1945: Dr. Ziegler establishes one of the first cardiology training programs in the United States, as well as initiating the hospital's first cardiac catheterization studies program.
1950: The residency program in Thoracic Surgery is established.
1952: Dr. D. Emerick Szilagyi, vascular surgeon, performs Michigan's and one of the world's first grafts of an abdominal aortic aneurysm.
1954: Dr. Szilagyi established the first homograft blood vessel bank in the state.
1956: Dr. Conrad Lam performs the hospital's first open-heart surgery using the total cardiopulmonary bypass (Dewell-Liillehei bubble pump oxygen).
Early 1970's: Dr. Ellet H. Drake headed Henry Ford Hospital's Adult Cardiac Physiology Department, now the cardiac catheterization laboratory.
1975: the Cardiovascular Research Institute is founded at Henry Ford Hospital under the direction of Paul Stein, M.D.

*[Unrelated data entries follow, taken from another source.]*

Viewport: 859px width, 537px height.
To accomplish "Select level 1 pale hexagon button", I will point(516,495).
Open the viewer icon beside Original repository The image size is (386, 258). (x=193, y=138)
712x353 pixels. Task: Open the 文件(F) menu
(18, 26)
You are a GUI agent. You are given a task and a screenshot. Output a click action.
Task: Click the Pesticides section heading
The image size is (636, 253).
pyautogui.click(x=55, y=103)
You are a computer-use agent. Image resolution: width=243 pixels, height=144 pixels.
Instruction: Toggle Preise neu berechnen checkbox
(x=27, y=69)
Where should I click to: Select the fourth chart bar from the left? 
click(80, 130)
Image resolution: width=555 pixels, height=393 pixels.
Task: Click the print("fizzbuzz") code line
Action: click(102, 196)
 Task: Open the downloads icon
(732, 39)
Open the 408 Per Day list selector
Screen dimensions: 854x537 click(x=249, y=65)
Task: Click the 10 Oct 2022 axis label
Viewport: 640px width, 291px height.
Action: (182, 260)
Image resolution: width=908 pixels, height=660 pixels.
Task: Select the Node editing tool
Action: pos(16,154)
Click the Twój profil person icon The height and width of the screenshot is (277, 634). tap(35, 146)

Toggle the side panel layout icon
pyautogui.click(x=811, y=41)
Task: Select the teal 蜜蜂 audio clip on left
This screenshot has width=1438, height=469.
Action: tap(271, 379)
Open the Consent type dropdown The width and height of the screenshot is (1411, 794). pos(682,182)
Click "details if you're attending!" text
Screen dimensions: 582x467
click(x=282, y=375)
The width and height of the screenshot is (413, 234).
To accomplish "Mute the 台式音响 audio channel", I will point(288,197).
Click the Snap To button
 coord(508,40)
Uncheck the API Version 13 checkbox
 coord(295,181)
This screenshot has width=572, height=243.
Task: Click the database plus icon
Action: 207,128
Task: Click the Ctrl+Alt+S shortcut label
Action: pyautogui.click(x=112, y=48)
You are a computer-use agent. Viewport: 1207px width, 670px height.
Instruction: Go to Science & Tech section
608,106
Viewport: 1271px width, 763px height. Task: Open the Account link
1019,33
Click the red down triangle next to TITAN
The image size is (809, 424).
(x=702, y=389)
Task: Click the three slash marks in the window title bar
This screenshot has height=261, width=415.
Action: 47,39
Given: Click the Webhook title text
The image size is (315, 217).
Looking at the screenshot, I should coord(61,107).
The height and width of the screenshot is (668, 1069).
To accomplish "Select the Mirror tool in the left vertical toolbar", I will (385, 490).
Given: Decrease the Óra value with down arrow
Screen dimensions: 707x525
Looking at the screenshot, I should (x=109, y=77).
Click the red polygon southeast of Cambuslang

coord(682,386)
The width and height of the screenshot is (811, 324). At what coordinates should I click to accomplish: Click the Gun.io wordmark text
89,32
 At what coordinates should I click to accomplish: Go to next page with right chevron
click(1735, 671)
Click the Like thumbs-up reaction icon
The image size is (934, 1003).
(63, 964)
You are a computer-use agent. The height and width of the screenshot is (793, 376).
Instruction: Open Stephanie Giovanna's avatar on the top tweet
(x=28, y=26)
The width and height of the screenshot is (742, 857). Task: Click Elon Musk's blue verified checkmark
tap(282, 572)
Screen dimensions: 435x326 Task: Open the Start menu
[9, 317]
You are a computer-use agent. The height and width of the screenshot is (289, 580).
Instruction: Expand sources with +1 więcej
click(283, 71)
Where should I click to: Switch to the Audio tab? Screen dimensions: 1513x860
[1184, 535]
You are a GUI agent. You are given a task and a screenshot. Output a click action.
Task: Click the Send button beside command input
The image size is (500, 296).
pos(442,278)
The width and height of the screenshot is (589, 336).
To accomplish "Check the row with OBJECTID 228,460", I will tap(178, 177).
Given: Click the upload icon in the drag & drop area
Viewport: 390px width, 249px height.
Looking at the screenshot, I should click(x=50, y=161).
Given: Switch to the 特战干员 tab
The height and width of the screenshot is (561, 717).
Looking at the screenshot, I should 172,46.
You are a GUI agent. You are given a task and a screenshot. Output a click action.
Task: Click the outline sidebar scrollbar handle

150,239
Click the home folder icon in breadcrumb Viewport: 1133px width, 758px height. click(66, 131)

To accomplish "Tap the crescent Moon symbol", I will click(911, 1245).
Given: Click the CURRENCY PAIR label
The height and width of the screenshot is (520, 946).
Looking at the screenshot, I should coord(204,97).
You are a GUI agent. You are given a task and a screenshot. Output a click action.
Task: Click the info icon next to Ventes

1983: Dr. Fareed V. Khaja reports the first placebo controlled randomized trial of intracoronary
streptokinase.
1985: Henry Ford Health System announces the creation of the Heart & Vascular Institute (HVI). The institute formally aligns the Divisions of Cardiothoracic Surgery, Vascular Surgery, Cardiovascular Medicine and Hypertension Research.
April 23, 1985: Henry Ford Hospital staff (Dr. Fraser Keith assisted by Dr. Donald J. Magilligan) performed Detroit's first heart transplant on Mr. David Butts of Portage, Michigan. Within five years, more than 100 transplants were performed with one of the nation's best survival rates.
1986: Heart Smart, a community-based program, is introduced in Michigan restaurants and supermarkets to promote heart healthy diet and lifestyle choices.
2005: The Paul & Lynn Alandt Catheterization & Electrophysiology Center opens with the first electromagnetic navigation suite in Michigan.